The New York Times (12/17, Bhanoo, http://tinyurl.com/fearamygdala) reportsIn the 1930s, researchers discovered that when a certain part of monkeys’ brains was removed, the animals became fearless.  Now, scientists have confirmed that a missing amygdala results in similar behavior in humans, according to a study in the journal Current Biology. Patient SM, because of a rare condition called lipoid proteinosis, has holes where her amygdala would normally reside. Researchers found that she, like the monkeys, has no fear of creatures like snakes and spiders, which ordinarily alarm most people.  SM put her life at risk several times.  In one instance, she walked through a park alone at night and was attacked by a man with a knife. The following day, she walked through the same park again.   Shw was exposed  to snakes and spiders at a pet store, shown clips of horror movies like The Shining and The Blair Witch Project, and taken through a haunted house in a former sanatorium.   SM’s fear response was nonexistent.   What’s more, she “relished cuddling snakes and had to be stopped from reaching for a tarantula.”   Understanding how the mind of a patient like SM works could help researchers develop therapies for individuals who express excessive amounts of fear, like war veterans.

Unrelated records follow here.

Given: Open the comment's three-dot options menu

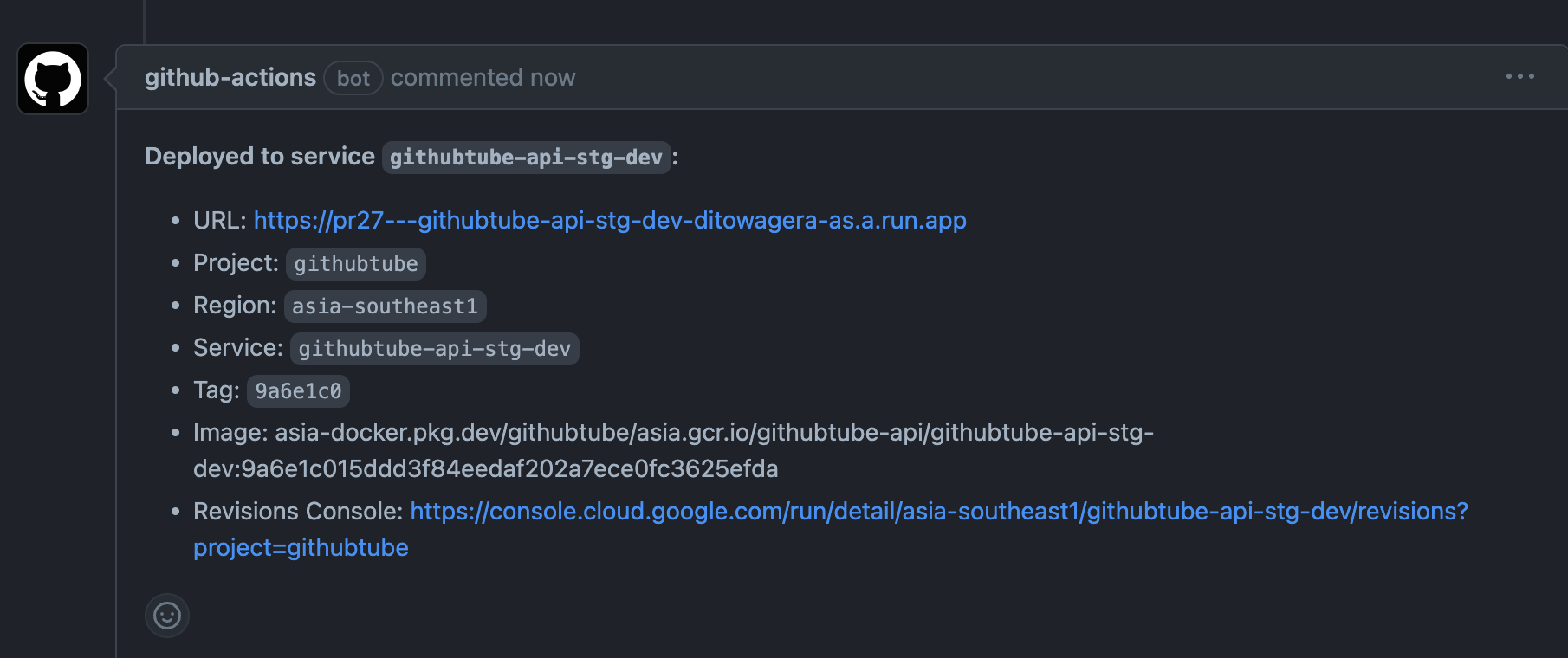Looking at the screenshot, I should click(1519, 77).
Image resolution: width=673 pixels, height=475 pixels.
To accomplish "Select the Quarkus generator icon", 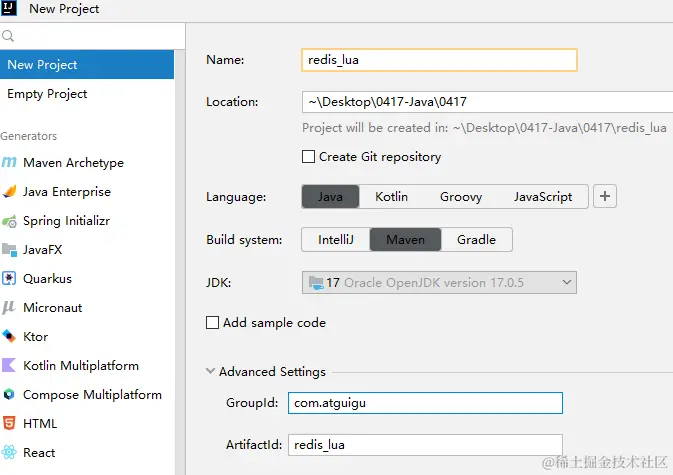I will [9, 279].
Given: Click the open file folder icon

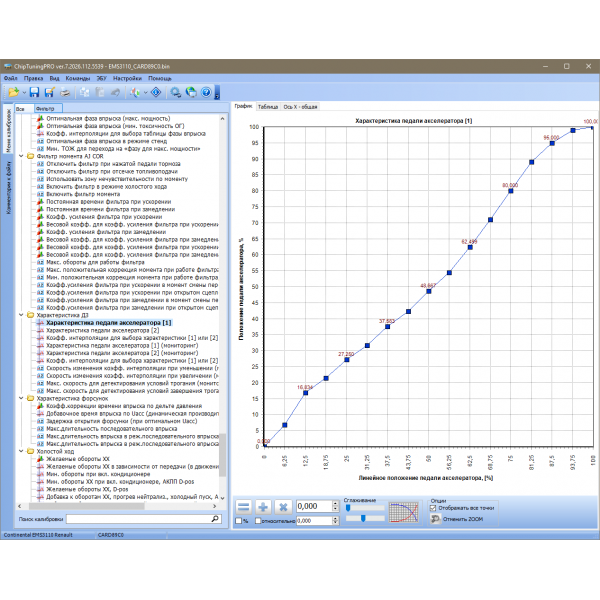Looking at the screenshot, I should coord(13,92).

The AP(10/29, http://tinyurl.com/latuda1) reports The Food and Drug Administration approved a new drug from Sunovion Pharmaceuticals to treat adults with schizophrenia.   Schizohrenia affects about 1 percent of the U.S. population, causing hallucinations, paranoia and delusions.  The FDA approved Sunovion’s drug Latuda based on four studies that showed patients taking the drug had fewer schizophrenia symptoms than patients taking a placebo pill.  Latuda is part of the atypical antipsychotics drug class, which also includes Eli Lilly & Co.’s Zyprexa, Johnson & Johnson’s Risperdal and AstraZeneca’s Seroquel.  Those drugs were the top-selling group of prescription drugs in the U.S. last year, with combined sales of $14.6 billion.  Sunovion Pharmaceuticals Inc. is based in Fort Lee, N.J. and is the U.S. subsidiary of Japanese drugmaker Dainippon Sumitomo Pharma Co.

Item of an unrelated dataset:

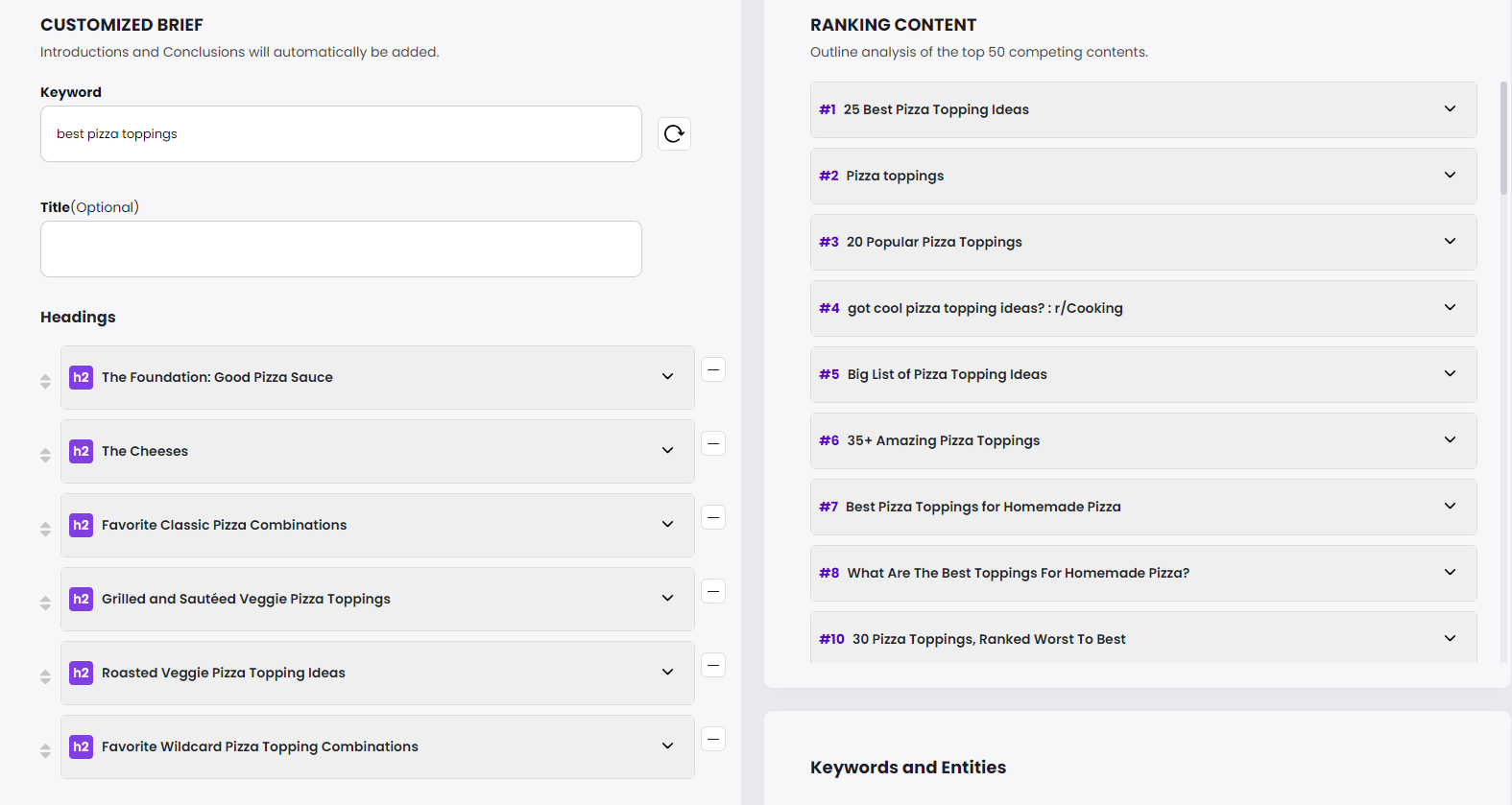The image size is (1512, 805).
Task: Remove 'Favorite Wildcard Pizza Topping Combinations' heading
Action: coord(713,739)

“Latuda is an oral, once-daily atypical antipsychotic, offering a first-line treatment option for patients with schizophrenia and is expected to be available in the US during the first quarter of 2011,” Marlborough-based Sunovion said.  Sunovion recently changed its name from Sepracor, a company known for its Lunesta sleep aid. A year ago, Sepracor was acquired by Dainippon Sumitomo Pharma Co., a Japanese drug maker.

USA Today (10/15, Zoroya TBI) reports the Army says it has discovered a simple blood test that can diagnose mild traumatic brain damage or concussion. “This is huge,” said Gen. Peter Chiarelli, the Army vice chief of staff.Army Col. Dallas Hack, who has oversight of the research, says recent data show the blood test, which looks for unique proteins that spill into the blood stream from damaged brain cells, accurately diagnosing mild traumatic brain injury in 34 patients.  Doctors can miss these injuries because the damage does not show up on imaging scans, and symptoms such as headaches or dizziness are ignored or downplayed by the victims.  If the brain is not allowed time to recover and a second concussion occurs, permanent damage may result.  Brain injuries afflict 1.4 million Americans each year, says the National Brain Injury Association. Seventy percent are mild cases.  About 300,000 troops in Iraq and Afghanistan have suffered concussions, mostly from roadside bombs, according to a RAND Corp. study.  Hack says the new findings could rival the discovery of unique proteins in the 1970s that now help doctors identify heart disease.